Francois Lesage, creative director of Lesage, says that while all his designs are created in Paris, he has been outsourcing about 15% of the ready-to-wear orders the company gets to Madras, India, since the late 1990s. "Does the master chef peel the vegetables?" asks the 80-year-old Mr. Lesage.

Wall Street Journal

Saturday, 2 January 2010

Dry fish curry for four


Starting 2010 in style... our final fish recipe for the time being.
Dry Fish Curry - from Leslie Mitchell, who has very kindly helped to collect all the recipes.
Serves: 4
Source: South East Asian Food by Rosemary Brissenden


Ingredients


1 lb fish cutlets (rock salmon, mackerel, grey mullet, Spanish mackerel, snapper or any salmon)
2 brown onions, finely chopped and the excess moisture squeezed out


½ inch piece of green ginger, smashed and chopped
2 cloves garlic, finely chopped

4 curry leaves
4 fl. oz tamarind water made from a walnut-sized piece of tamarind pulp

2 Tbsp coriander seed

1 Tbsp cumin seed


12 dried hot chillies


1 tsp turmeric

1 tsp peppercorns (black)
1 tsp mustard seed


4 Tbsp vegetable oil
Salt to taste



Method


Grind the coriander, cumin, chillies, turmeric, mustard seed and peppercorns to a powder in a blender (or pestle and mortar).
Heat the oil in a saucepan.
Fry the garlic and onions until golden brown.
Add the ground ingredients and fry until fragrant.
Now add the ginger and curry leaves, salt and tamarind water.
Stir well and allow to boil, then add the fish.
Cover the pan and simmer gently for 5 minutes.
Then stir carefully until the fish is cooked and the gravy is thick, when it is ready to serve.







Leslie says:
This recipe comes from Mrs Wilhelmina Sim of Kuching, who supplies recipes every month for the Women’s Institute Radio Programme in Malaysia.
Delicious with boiled basmati rice. Serve with accompaniments such as small bowls containing: salted peanuts, chopped spring onion, chopped ripe tomatoes, dry roasted desiccated coconut and thinly sliced fried onion. Also good with a green salad.

Friday, 1 January 2010

Fish for the New Year


And another fish recipe from the embroidery group – an idea for New Year’s Day lunch.

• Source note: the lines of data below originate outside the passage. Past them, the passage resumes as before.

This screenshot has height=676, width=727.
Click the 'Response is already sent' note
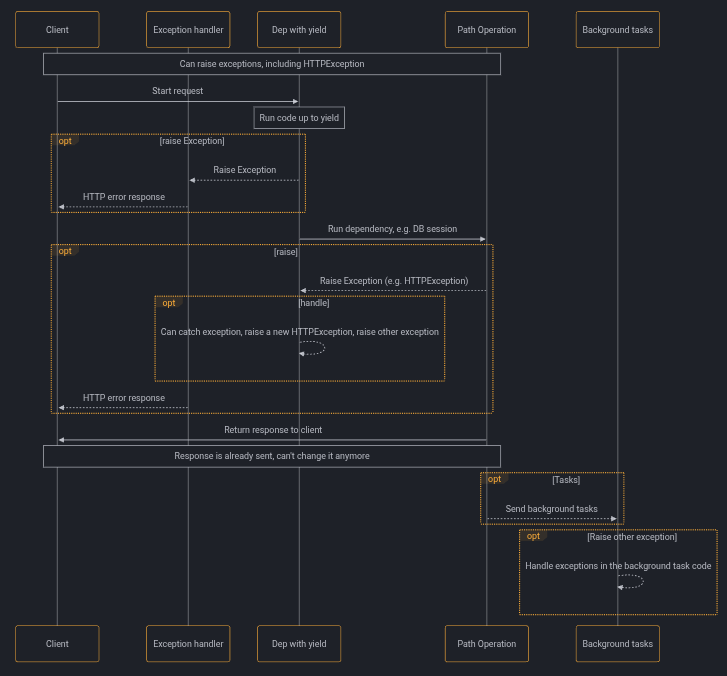coord(271,456)
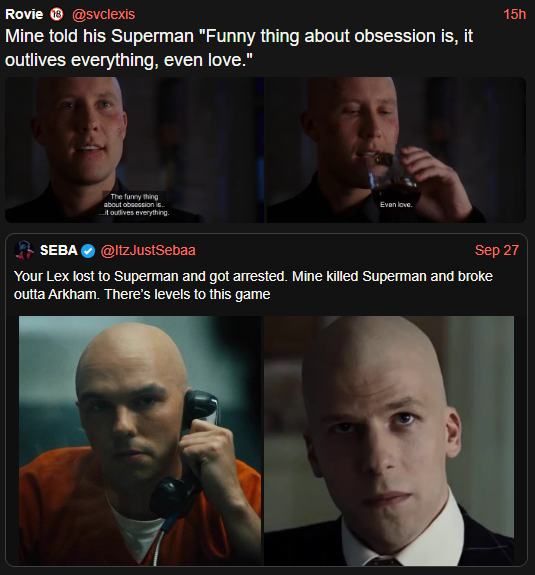Image resolution: width=535 pixels, height=575 pixels.
Task: Open the @svclexis profile handle
Action: 103,14
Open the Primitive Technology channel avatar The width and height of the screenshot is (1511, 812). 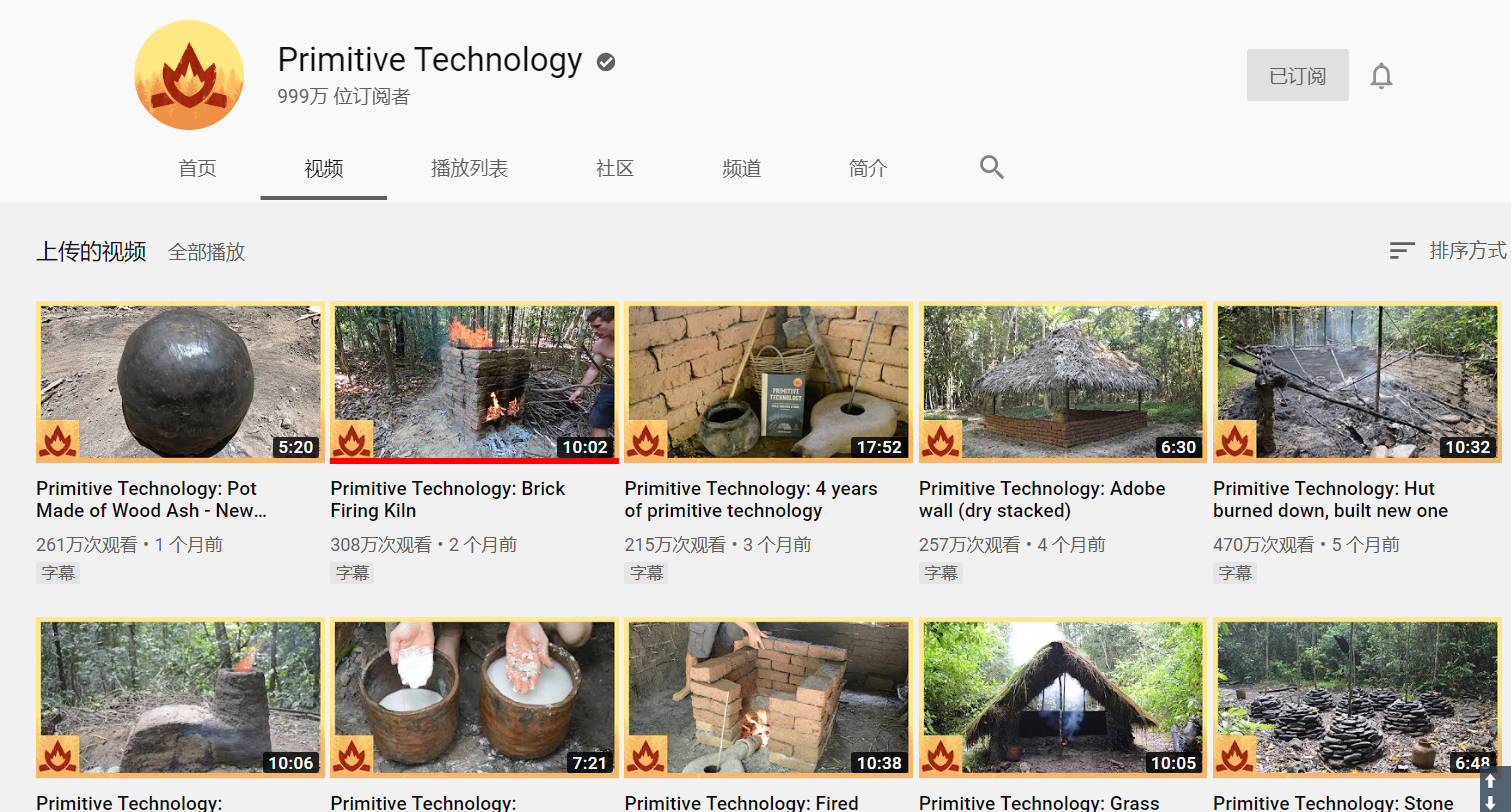tap(188, 74)
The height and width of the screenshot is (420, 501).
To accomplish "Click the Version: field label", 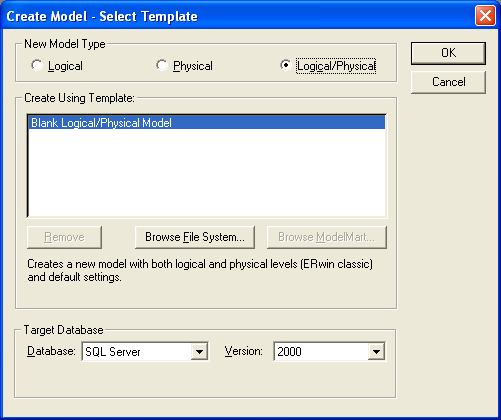I will (244, 351).
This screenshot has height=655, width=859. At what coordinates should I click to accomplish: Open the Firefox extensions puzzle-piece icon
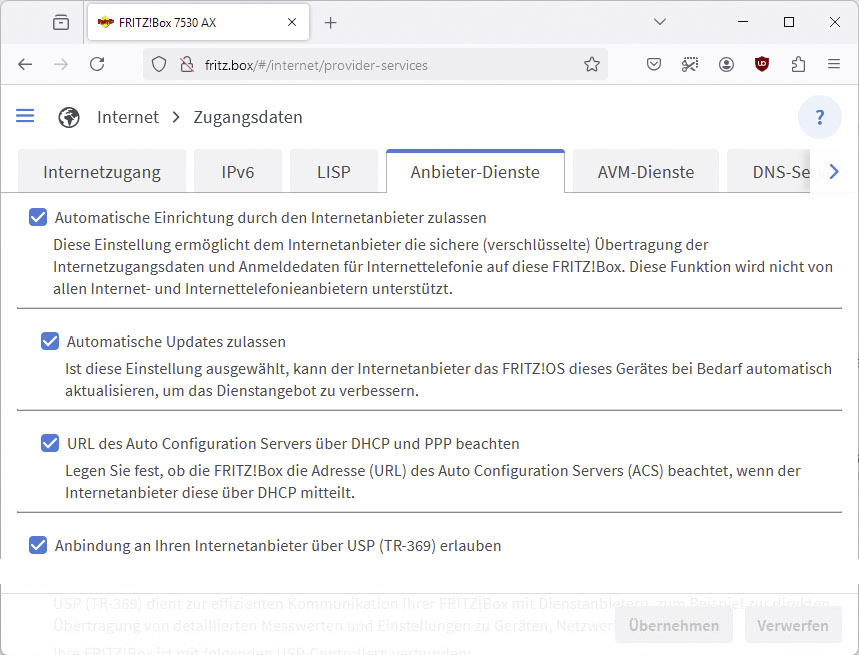797,64
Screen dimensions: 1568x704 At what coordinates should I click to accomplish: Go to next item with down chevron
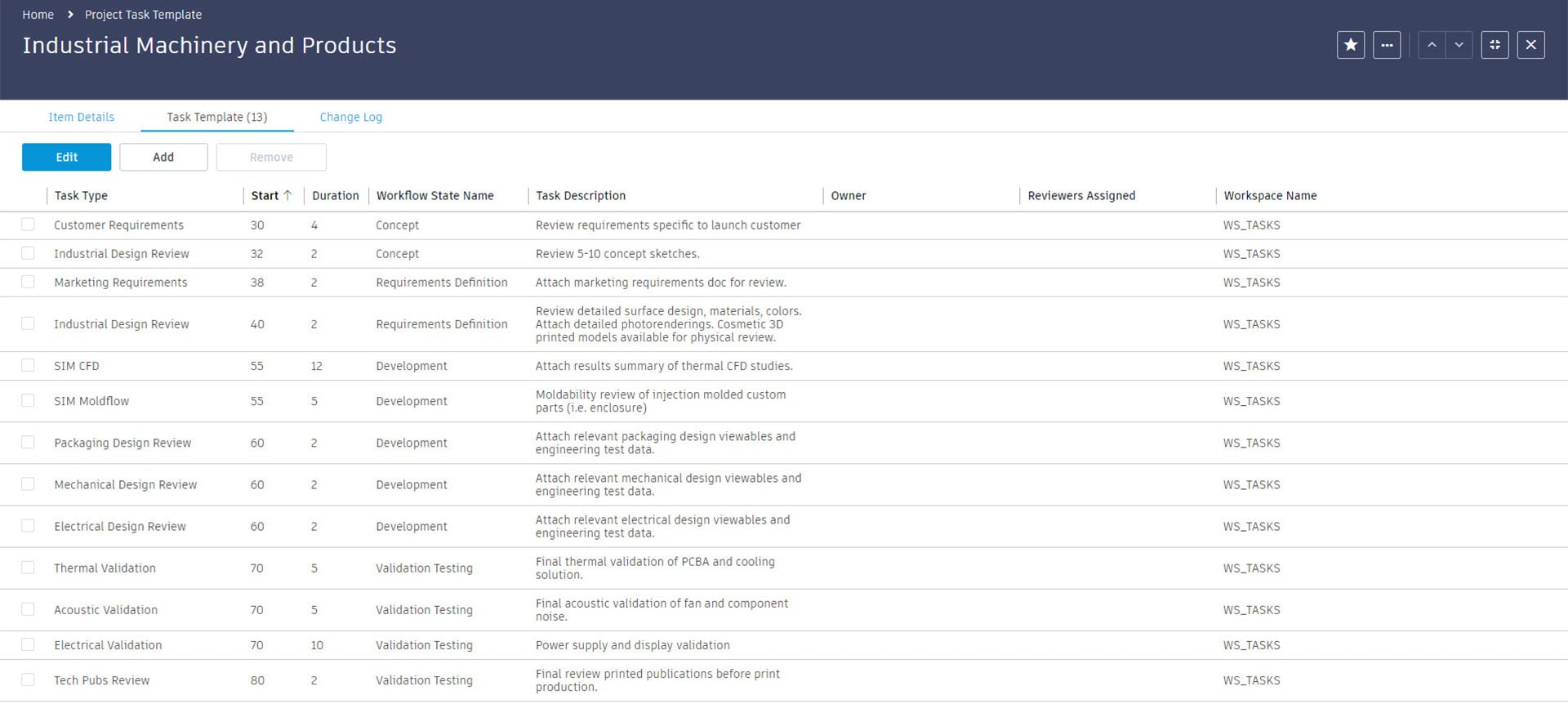(1459, 45)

Tamara Hincho contributed this, a favourite recipe found in a newspaper.

Stir Fry Fish
Ingredients
Red onion - chopped
3 x Peppers – red, yellow, orange – one of each sliced
Garlic - Chopped
Haddock – 2 portions
Oil/butter
Cooking foil
Oven setting: 200ÂșC – preheat oven
Method
* Stir fry chopped red onion, peppers, and garlic until softened
* Place on open baking tray
* Place 2 pieces haddock on top
* Pour melted butter on top of fish
* Cover with foil
* Place in preheated oven and bake approx. 20 minutes or until fish is cooked.

Preparation Time:

Notes/Comments: Lovely flavours of the sweetness of the peppers with the fish. Good on its own or served with a green salad.